Arwa
Mahdavi: Como genocídio em Gaza está sendo terceirizado
Mer
Bartov é um historiador israelense-americano e um dos maiores estudiosos do
genocídio no mundo. Ele passou mais de 25 anos lecionando sobre o assunto. Ele
lida com atrocidades como profissão, analisando algumas das piores coisas das
quais os seres humanos são capazes. E, no entanto, até Bartov disse que não
suporta mais olhar para algumas das imagens excruciantes vindas de Gaza.
O que
está acontecendo, diz Bartov, é sem precedentes no século XXI. "Não
conheço nenhuma situação comparável. Estimativas recentes mostram que cerca de
70% das estruturas em Gaza estão completamente destruídas ou severamente
danificadas", diz Bartov. "O argumento de que as Forças de Defesa de
Israel (IDF) estão travando uma guerra em Gaza é simplesmente cínico; não há
guerra em Gaza. O que as IDF estão fazendo em Gaza é demoli-la. Centenas de
prédios estão sendo demolidos todas as semanas. Isso não é segredo, mas a
cobertura da grande mídia tem sido insuficiente."
Parte
da razão pela qual a cobertura da grande mídia tem sido insuficiente é a
dificuldade de reportar o que está acontecendo em Gaza: repórteres estrangeiros ainda não têm
permissão para entrar em Gaza para ver o que está acontecendo pessoalmente, e
Israel está massacrando jornalistas palestinos em terra. Sinto como se
estivesse gritando para o vazio cada vez que repito alguma versão dessa frase,
e ainda assim parece haver apatia em relação a esse ataque à liberdade de
imprensa por parte de alguns dos meus colegas da grande mídia.
Como
disse Bartov, apesar da falta de cobertura, a destruição sistemática de Gaza
não é segredo. De fato, o exército israelense está tão desesperado por
escavadeiras extras que, nos últimos meses, anúncios de motoristas de escavadeiras para ajudar na
demolição de Gaza foram publicados no Facebook – alguns aparentemente
oferecendo até 3.000 shekels (US$ 882) por dia pelo trabalho.

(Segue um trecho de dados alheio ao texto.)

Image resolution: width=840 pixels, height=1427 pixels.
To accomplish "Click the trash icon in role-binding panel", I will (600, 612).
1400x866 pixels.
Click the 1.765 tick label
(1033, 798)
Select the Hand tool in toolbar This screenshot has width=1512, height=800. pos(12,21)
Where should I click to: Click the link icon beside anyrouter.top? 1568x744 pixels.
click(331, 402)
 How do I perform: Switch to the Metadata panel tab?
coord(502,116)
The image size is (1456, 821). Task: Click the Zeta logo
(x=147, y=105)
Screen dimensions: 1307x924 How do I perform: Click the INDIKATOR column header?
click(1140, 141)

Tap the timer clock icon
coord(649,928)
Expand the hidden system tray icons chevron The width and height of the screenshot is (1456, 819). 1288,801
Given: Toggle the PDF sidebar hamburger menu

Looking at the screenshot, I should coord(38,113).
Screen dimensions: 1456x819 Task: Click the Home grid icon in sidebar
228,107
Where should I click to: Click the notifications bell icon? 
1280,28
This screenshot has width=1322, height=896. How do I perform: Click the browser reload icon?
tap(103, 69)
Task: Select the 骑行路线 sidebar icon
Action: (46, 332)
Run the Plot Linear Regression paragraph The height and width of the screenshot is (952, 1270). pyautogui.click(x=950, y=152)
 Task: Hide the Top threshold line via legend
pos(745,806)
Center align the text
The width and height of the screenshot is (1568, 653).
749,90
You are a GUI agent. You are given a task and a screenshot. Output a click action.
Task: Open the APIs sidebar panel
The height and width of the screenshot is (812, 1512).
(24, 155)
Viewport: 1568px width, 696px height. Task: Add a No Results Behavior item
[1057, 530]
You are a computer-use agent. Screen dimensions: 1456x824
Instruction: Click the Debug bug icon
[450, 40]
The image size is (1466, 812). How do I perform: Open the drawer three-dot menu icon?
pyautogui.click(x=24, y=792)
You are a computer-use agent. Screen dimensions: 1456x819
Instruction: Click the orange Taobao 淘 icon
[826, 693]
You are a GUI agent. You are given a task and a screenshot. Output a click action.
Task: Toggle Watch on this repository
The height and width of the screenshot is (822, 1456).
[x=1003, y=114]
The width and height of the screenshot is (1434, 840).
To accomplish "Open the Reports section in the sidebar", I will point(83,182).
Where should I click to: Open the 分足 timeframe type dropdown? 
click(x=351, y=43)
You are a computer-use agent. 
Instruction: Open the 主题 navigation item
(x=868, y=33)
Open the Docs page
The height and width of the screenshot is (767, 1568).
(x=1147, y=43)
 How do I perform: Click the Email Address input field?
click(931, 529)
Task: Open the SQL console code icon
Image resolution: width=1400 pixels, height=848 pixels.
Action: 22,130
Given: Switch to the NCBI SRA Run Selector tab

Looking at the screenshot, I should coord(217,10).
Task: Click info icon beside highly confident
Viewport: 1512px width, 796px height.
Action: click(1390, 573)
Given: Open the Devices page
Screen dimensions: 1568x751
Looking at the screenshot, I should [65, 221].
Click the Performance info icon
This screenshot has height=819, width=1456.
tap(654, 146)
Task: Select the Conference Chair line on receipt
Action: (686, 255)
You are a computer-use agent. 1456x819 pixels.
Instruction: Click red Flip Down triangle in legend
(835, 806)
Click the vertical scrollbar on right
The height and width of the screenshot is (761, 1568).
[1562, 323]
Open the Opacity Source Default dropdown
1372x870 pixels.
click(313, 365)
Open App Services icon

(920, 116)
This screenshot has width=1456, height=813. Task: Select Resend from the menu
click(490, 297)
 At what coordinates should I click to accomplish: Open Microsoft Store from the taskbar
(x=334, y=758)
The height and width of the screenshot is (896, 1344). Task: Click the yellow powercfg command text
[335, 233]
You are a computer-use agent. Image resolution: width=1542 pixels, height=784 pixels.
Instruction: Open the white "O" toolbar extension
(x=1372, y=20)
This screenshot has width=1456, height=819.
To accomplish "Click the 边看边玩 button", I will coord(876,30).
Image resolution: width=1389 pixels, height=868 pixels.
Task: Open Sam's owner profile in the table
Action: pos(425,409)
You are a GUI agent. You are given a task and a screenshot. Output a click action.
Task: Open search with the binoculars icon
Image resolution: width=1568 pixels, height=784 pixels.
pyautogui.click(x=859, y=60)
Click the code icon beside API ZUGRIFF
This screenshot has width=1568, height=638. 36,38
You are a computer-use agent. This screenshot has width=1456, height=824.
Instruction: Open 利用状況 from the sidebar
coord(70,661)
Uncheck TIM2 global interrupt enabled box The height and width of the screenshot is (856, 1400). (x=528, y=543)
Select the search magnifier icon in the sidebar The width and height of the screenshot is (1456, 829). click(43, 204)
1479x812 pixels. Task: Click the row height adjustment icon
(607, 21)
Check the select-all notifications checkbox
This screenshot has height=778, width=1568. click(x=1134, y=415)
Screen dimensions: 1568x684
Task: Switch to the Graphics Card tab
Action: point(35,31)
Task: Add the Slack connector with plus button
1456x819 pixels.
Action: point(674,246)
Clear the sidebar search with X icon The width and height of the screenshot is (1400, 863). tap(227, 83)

Encontrei cerca
de uma dúzia desses anúncios no Meta desde o final de maio, muitos deles em uma
página pública do Facebook para operadores de escavadeiras. Enquanto isso,
um artigo do Haaretz desta semana,
investigando a terceirização de motoristas de escavadeiras, descobriu que eles
são pagos por prédio: 2.500 shekels para a demolição de um prédio pequeno,
5.000 shekels para um prédio grande.
“A
ideia de que a escavadeira se tornou um importante instrumento de genocídio e
guerra é bastante nova”, diz Neve Gordon, professora de direito internacional e
direitos humanos na Universidade Queen Mary de Londres. “O que está acontecendo
em Gaza não é a demolição de um prédio aqui ou ali; é a destruição de vilas e
cidades inteiras.”
Outra
novidade é a terceirização de motoristas de tratores. "O exército
israelense geralmente não trabalha dessa maneira", diz Gordon. "Eles
podem sequestrar tratores e recrutar os motoristas como soldados da
reserva." Relatos de veículos israelenses mostram que as
Forças de Defesa de Israel (IDF) enfrentam escassez de motoristas e estão
recrutando civis para operações militares em Gaza, Síria e Líbano. "Eu
consideraria isso uma forma de 'terceirização de demolições' usada para
promover um projeto genocida", diz Gordon.
O
direito internacional parece não ter mais muito peso, mas a demolição em massa
de vilas e bairros em Gaza é legal?
O
direito internacional parece não ter mais muito peso, mas será que a demolição
em massa de vilas e bairros em Gaza é legal? Gordon diz que não. "Se a
necessidade militar exigir a demolição de uma casa civil, talvez haja
argumentos para isso. Mas se uma vila ou bairro for demolido, como vemos em
toda Gaza, então é uma violação flagrante."
O
problema é que a lei não analisa o cenário completo, mas sim o evento e se ele
é ilegal ou não. Se, durante as hostilidades, um atirador estiver no telhado da
casa de um civil, por exemplo, você pode mirar nessa casa, desde que respeite
princípios legais como proporcionalidade e precaução. Mas você só pode mirar
naquele momento; não pode mirar porque existe a possibilidade de um atirador
usá-la no futuro.
Gordon
observa que o argumento de Israel para a extensa demolição é que qualquer casa
civil é potencialmente uma entrada ou escudo para túneis militares sob a faixa.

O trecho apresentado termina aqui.